Dataset excerpts
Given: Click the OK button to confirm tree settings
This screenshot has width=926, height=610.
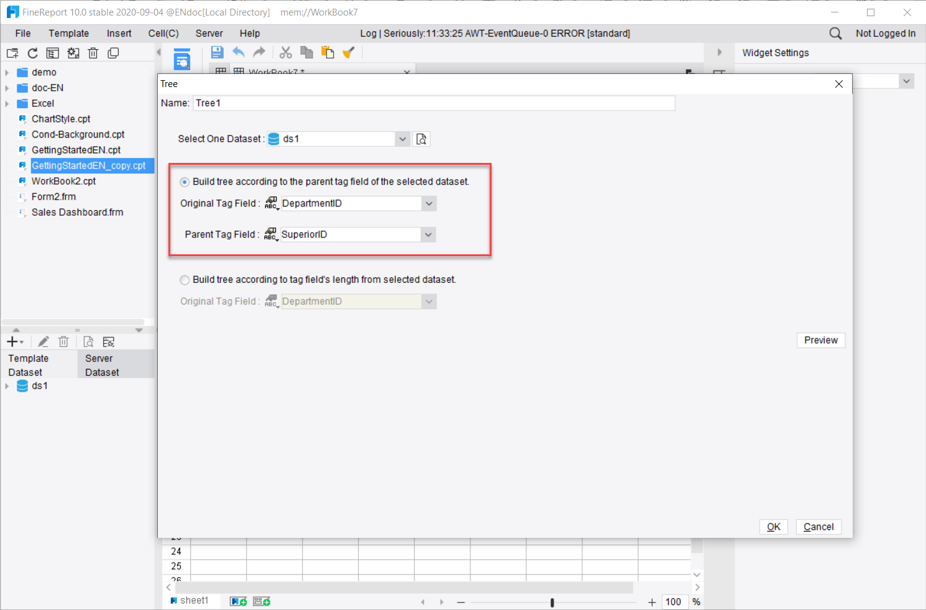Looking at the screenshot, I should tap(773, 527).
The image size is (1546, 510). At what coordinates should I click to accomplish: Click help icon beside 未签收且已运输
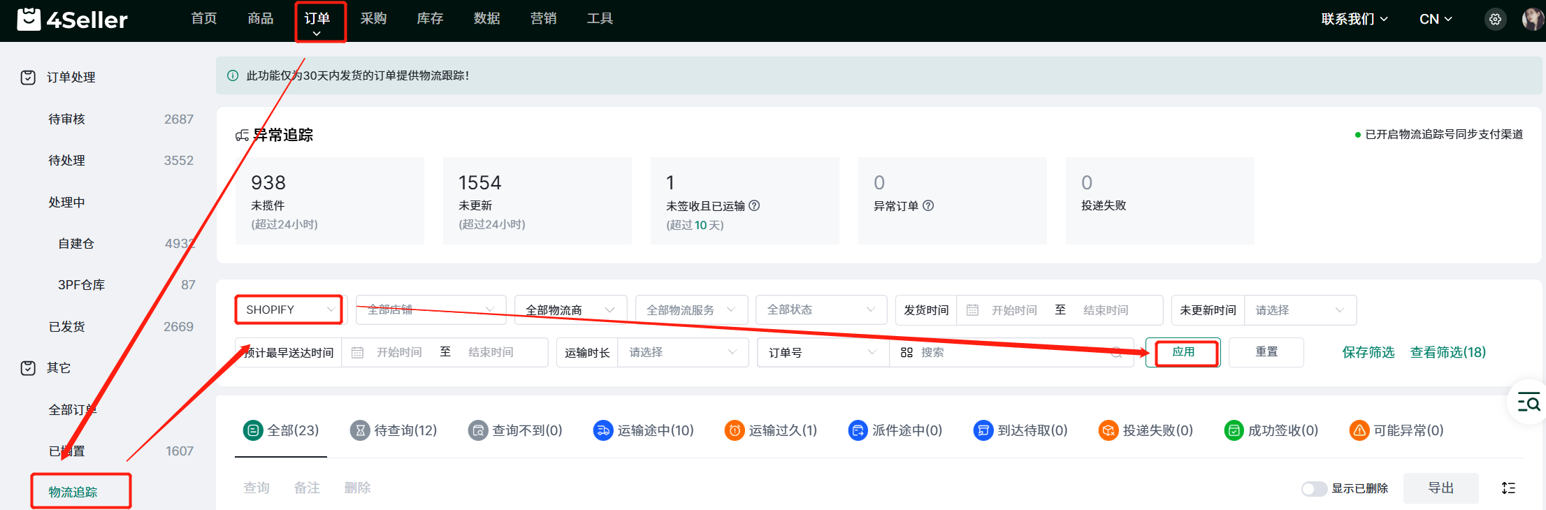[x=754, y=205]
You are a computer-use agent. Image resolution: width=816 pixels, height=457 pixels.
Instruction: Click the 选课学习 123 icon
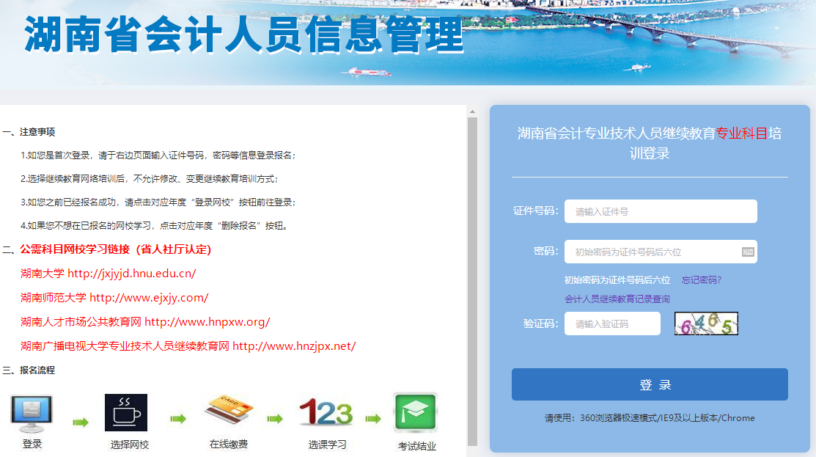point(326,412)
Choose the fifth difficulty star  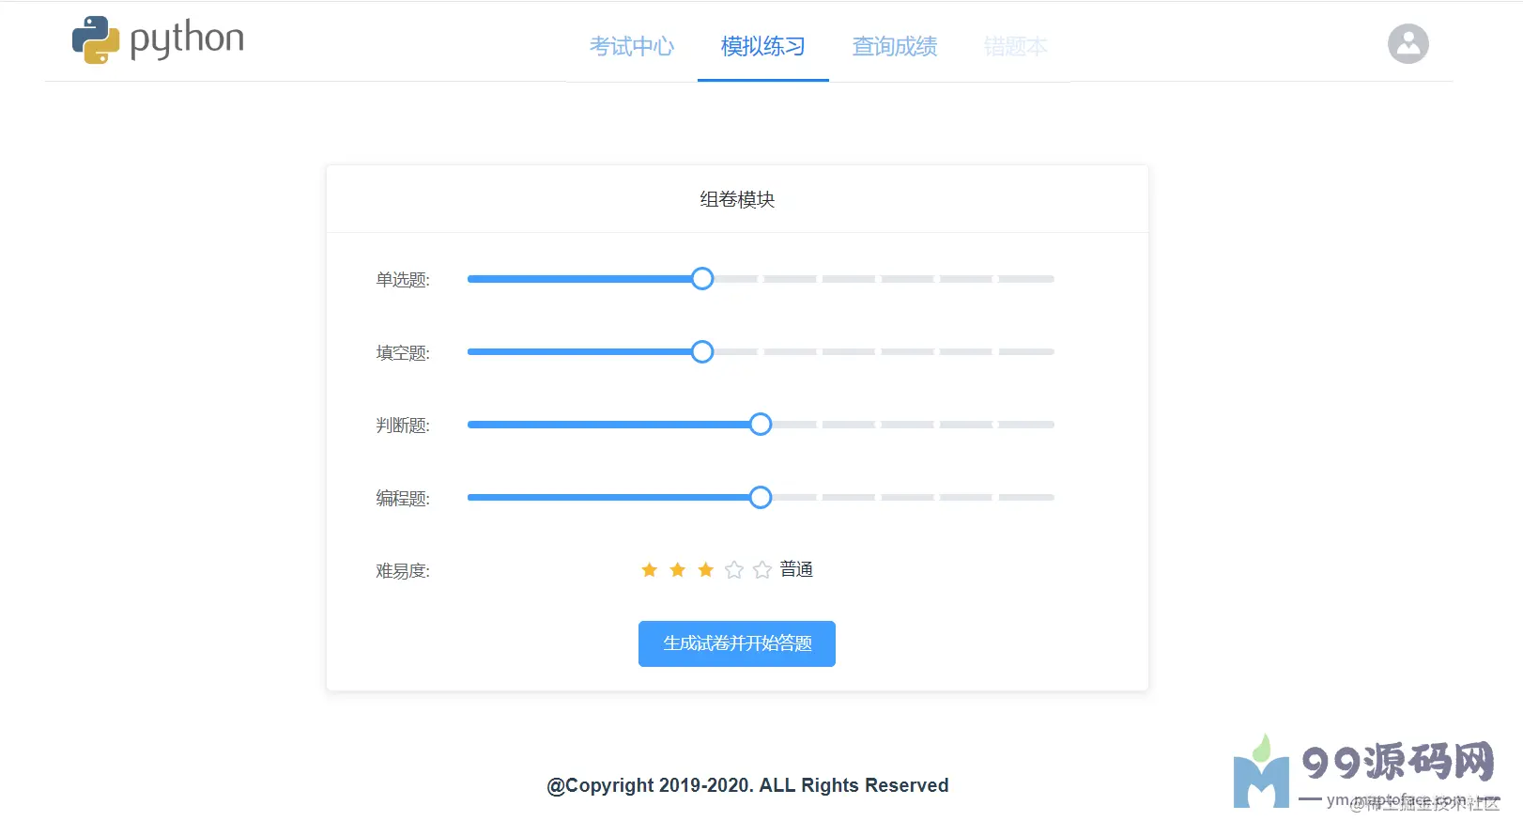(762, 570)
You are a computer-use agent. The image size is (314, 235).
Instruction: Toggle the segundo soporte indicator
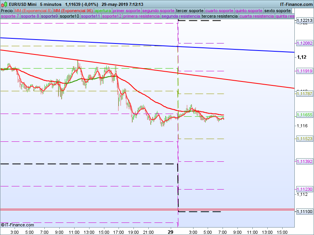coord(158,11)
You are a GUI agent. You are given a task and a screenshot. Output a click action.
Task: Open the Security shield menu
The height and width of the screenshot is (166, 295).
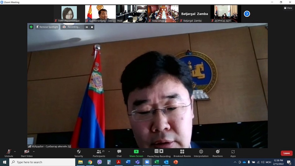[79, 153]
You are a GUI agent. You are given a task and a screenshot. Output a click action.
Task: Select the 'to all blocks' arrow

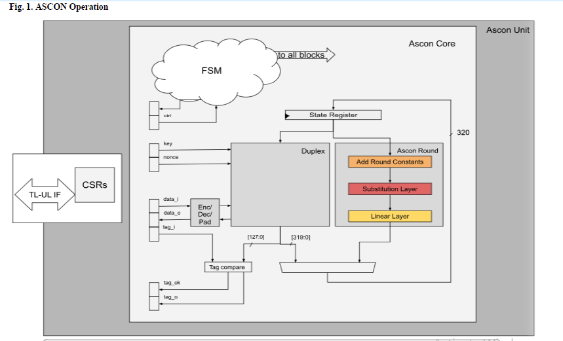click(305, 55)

What is required
Gather every line of the data above that contains the string "height" and copy each one in full. Only exact-case matches count.

Solved exercise
This screenshot has width=926, height=610.
You are a computer-use agent. Image resolution: width=816 pixels, height=457 pixels.
The height and width of the screenshot is (166, 295).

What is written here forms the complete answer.